Assigned task: Repeat the listing below exactly.

──────── Entries shown ────────

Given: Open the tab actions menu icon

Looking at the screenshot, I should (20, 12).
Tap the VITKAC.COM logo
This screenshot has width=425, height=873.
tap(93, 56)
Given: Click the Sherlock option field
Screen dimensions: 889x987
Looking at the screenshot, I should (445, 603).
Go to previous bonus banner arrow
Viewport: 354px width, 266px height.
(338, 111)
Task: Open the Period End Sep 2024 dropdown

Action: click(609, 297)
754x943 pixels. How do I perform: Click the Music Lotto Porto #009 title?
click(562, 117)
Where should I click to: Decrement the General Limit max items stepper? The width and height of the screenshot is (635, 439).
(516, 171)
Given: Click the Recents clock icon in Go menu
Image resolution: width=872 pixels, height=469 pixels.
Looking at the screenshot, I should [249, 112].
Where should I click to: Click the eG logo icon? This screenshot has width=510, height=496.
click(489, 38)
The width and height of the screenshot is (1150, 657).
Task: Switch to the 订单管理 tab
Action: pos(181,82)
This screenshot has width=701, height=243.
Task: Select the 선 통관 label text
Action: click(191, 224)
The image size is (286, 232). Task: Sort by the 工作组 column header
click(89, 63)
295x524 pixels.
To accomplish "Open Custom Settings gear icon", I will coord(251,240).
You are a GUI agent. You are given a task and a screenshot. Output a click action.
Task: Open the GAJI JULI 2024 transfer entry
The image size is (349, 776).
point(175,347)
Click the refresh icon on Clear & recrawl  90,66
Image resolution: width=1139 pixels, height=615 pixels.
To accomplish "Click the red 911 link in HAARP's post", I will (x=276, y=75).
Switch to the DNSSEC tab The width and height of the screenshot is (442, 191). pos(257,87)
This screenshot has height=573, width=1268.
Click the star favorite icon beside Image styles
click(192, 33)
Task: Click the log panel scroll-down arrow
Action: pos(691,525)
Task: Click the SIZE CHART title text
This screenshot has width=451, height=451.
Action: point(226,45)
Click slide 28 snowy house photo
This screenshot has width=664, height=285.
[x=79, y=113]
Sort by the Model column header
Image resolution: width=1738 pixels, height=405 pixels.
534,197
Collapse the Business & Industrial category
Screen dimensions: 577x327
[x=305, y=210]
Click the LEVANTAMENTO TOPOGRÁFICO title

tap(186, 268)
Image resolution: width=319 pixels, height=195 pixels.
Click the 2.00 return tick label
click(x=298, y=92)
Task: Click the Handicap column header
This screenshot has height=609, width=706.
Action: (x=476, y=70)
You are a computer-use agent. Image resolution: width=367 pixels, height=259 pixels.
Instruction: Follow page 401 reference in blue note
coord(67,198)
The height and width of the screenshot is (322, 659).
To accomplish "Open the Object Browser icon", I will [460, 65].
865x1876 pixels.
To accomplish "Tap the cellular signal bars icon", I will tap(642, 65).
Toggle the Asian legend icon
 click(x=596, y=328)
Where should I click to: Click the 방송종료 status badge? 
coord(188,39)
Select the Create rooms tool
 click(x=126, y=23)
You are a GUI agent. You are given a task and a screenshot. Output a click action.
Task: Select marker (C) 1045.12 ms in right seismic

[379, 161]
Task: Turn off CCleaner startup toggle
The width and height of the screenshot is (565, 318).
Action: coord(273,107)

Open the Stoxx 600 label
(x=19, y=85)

────────

Task output:
Given: Open the tab actions menu icon

Looking at the screenshot, I should (20, 12).
Tap the VITKAC.COM logo
This screenshot has width=425, height=873.
tap(93, 56)
Given: Click the Sherlock option field
Screen dimensions: 889x987
Looking at the screenshot, I should (445, 603).
Go to previous bonus banner arrow
Viewport: 354px width, 266px height.
(338, 111)
Task: Open the Period End Sep 2024 dropdown

Action: click(609, 297)
754x943 pixels. How do I perform: Click the Music Lotto Porto #009 title?
click(562, 117)
Where should I click to: Decrement the General Limit max items stepper? The width and height of the screenshot is (635, 439).
(516, 171)
Given: Click the Recents clock icon in Go menu
Image resolution: width=872 pixels, height=469 pixels.
Looking at the screenshot, I should [249, 112].
Where should I click to: Click the eG logo icon? This screenshot has width=510, height=496.
click(489, 38)
The width and height of the screenshot is (1150, 657).
Task: Switch to the 订单管理 tab
Action: pos(181,82)
This screenshot has width=701, height=243.
Task: Select the 선 통관 label text
Action: click(191, 224)
The image size is (286, 232). Task: Sort by the 工作组 column header
click(89, 63)
295x524 pixels.
To accomplish "Open Custom Settings gear icon", I will coord(251,240).
You are a GUI agent. You are given a task and a screenshot. Output a click action.
Task: Open the GAJI JULI 2024 transfer entry
The image size is (349, 776).
point(175,347)
Click the refresh icon on Clear & recrawl  90,66
Image resolution: width=1139 pixels, height=615 pixels.
To accomplish "Click the red 911 link in HAARP's post", I will (x=276, y=75).
Switch to the DNSSEC tab The width and height of the screenshot is (442, 191). pos(257,87)
This screenshot has height=573, width=1268.
Click the star favorite icon beside Image styles
click(192, 33)
Task: Click the log panel scroll-down arrow
Action: pos(691,525)
Task: Click the SIZE CHART title text
This screenshot has width=451, height=451.
Action: point(226,45)
Click slide 28 snowy house photo
This screenshot has width=664, height=285.
[x=79, y=113]
Sort by the Model column header
Image resolution: width=1738 pixels, height=405 pixels.
534,197
Collapse the Business & Industrial category
Screen dimensions: 577x327
[x=305, y=210]
Click the LEVANTAMENTO TOPOGRÁFICO title

tap(186, 268)
Image resolution: width=319 pixels, height=195 pixels.
Click the 2.00 return tick label
click(x=298, y=92)
Task: Click the Handicap column header
This screenshot has height=609, width=706.
Action: (x=476, y=70)
You are a computer-use agent. Image resolution: width=367 pixels, height=259 pixels.
Instruction: Follow page 401 reference in blue note
coord(67,198)
The height and width of the screenshot is (322, 659).
To accomplish "Open the Object Browser icon", I will [460, 65].
865x1876 pixels.
To accomplish "Tap the cellular signal bars icon", I will tap(642, 65).
Toggle the Asian legend icon
 click(x=596, y=328)
Where should I click to: Click the 방송종료 status badge? 
coord(188,39)
Select the Create rooms tool
 click(x=126, y=23)
You are a GUI agent. You are given a task and a screenshot. Output a click action.
Task: Select marker (C) 1045.12 ms in right seismic

[379, 161]
Task: Turn off CCleaner startup toggle
The width and height of the screenshot is (565, 318).
Action: coord(273,107)

Open the Stoxx 600 label
(x=19, y=85)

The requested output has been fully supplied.